The conceptual model that drove this study was a modified version of Andersen’s Behavioral Model of Health Utilization (Andersen, Rice & Kominiski, 2007). The model was modified with the community disaster resilience model (Cutter et al. 2010). According to this model, equitable disaster mitigation would occur when demographic (e.g. age, gender) and need variables (e.g. contextual disaster risk and population health) accounted for most of the variance in individual health outcomes, while inequitable disaster mitigation would occur when social structure (e.g. contextual social resilience, community capital, individual social vulnerability), and enabling resources (e.g. institutional resilience, contextual and individual economic resilience, infrastructure resilience) determined health outcomes for individuals exposed to the Deepwater Horizon Oil Spill.

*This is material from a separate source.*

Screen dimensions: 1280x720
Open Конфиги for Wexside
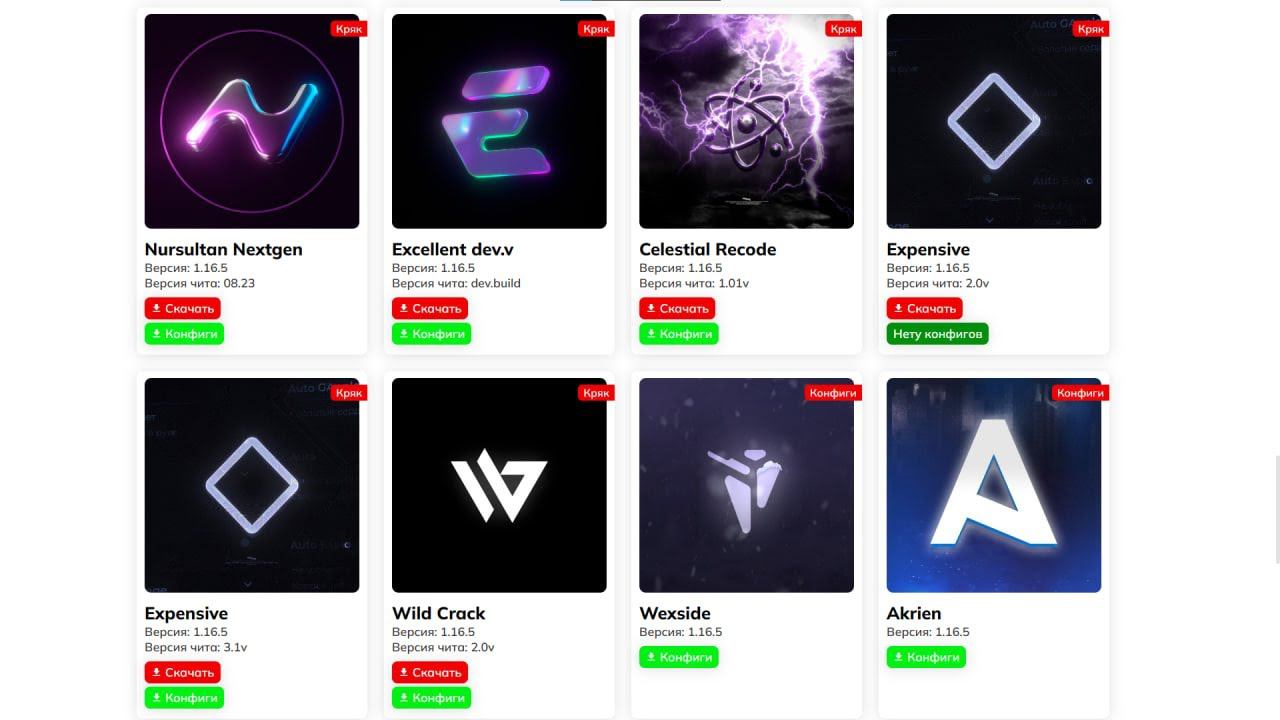point(679,657)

Methods: The multilevel study was a repeated cross-sectional design with a three-level, nested structure (individuals nested within Gulf Coast region cohorts and Gulf Coast county cohorts nested within counties). Data was derived from the Centers for Disease Control and Prevention (CDC) Gulf States Population Survey (GSPS). The final sample included 29,480 individuals from Florida, Alabama, Mississippi and Louisiana. A total of 25 counties affected by the oil spill were included. Because of the nature of the outcome variable (ordinal, self-rated health ranging between 1 and 5), a nonlinear analysis was done using an ordered multinomial response model with a log-link function and empirical Bayes Markov chain Monte Carlo (MCMC) estimation (Raudenbush &Bryk, 2002). Steps in model building included (a) fitting the unconditional model, (b) fitting the unconditional growth model, (c) fitting the model with the main effects; and (d) fitting the model with the interaction effects.
Results: Overall, 25% of the sample reported fair to poor health. The results of the model testing indicated inequitable disaster mitigation, with social resilience, individual social vulnerability, individual economic resilience and contextual economic resilience indicators explaining the most variance in the self-rated health levels of Gulf Coast residents. Oil Spill exposure indicators did play a role in explaining health outcomes, but not as strong as the variables mentioned.
Conclusions and Implications: A great deal of disaster research has mainly focused on community indicators such as disaster resilience, and not taking into account the role the individual plays within the community. By focusing on the importance of building disaster resilience from a systems perspective, and raising the awareness of the problem of inequitable disaster mitigation, in-depth empirical investigations incorporating an individual and community approach can help guide decision makers on better health outcomes for individuals living in disaster prone areas.